▶ [Assigned task]: Pictures are not part of the copy. Reproduce all the records exactly.

========================

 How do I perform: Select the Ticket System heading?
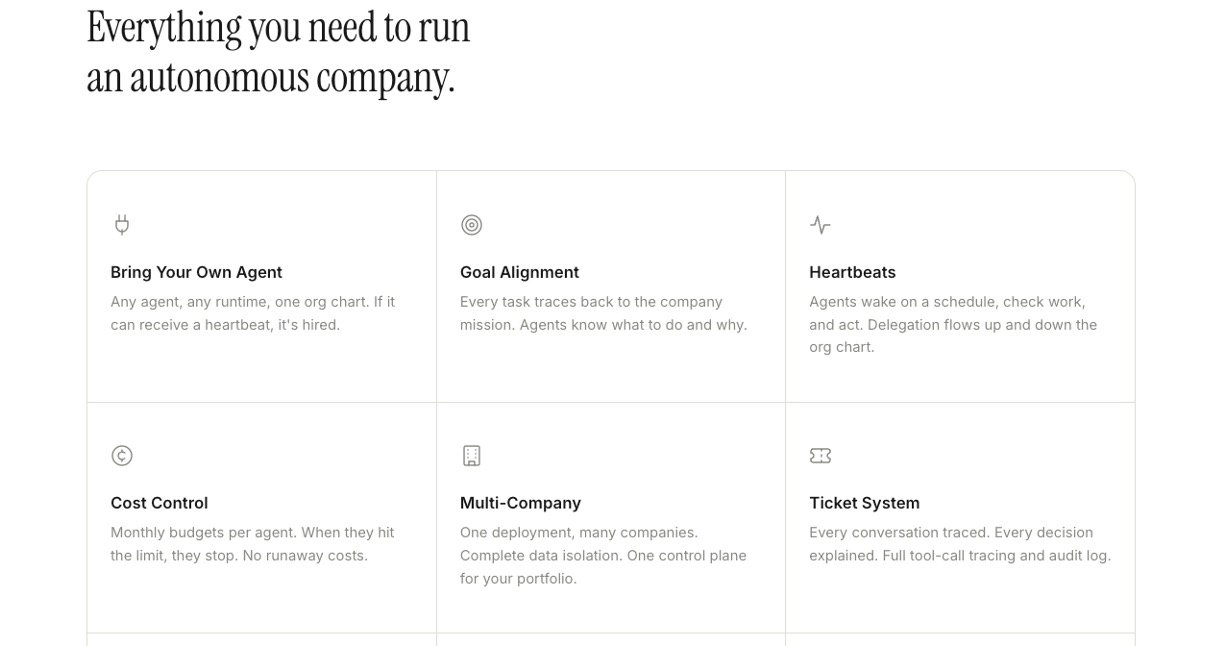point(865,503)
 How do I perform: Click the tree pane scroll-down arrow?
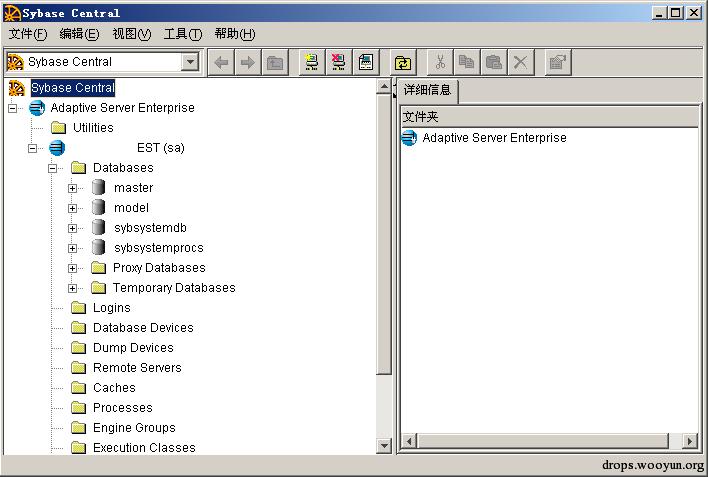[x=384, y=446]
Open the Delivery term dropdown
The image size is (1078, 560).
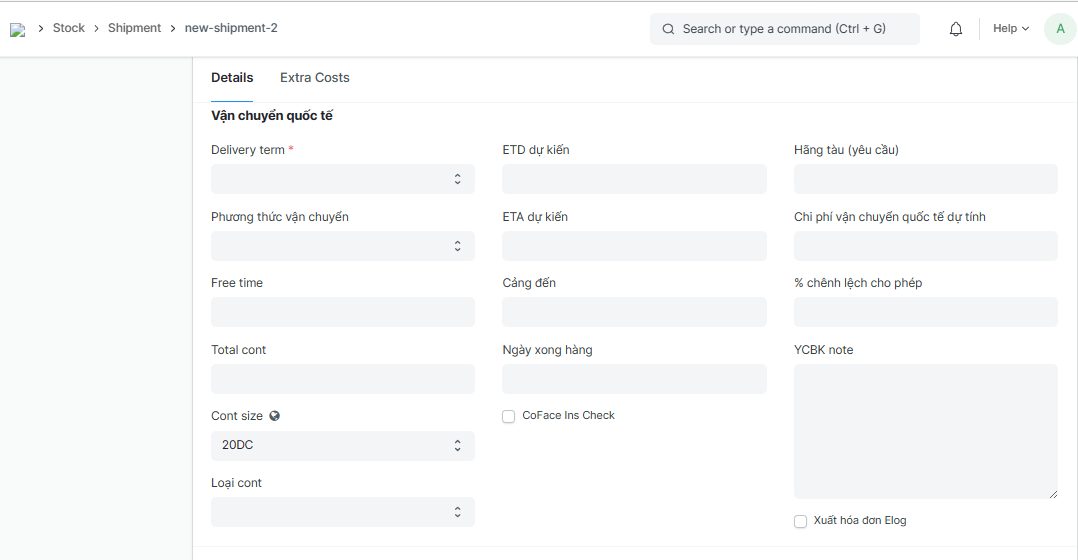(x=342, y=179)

========================

▶ [Exercise answer]:
 How do I perform: Select the Ticket System heading?
point(865,503)
 How do I perform: Click the tree pane scroll-down arrow?
[x=384, y=446]
Open the Delivery term dropdown
The image size is (1078, 560).
(x=342, y=179)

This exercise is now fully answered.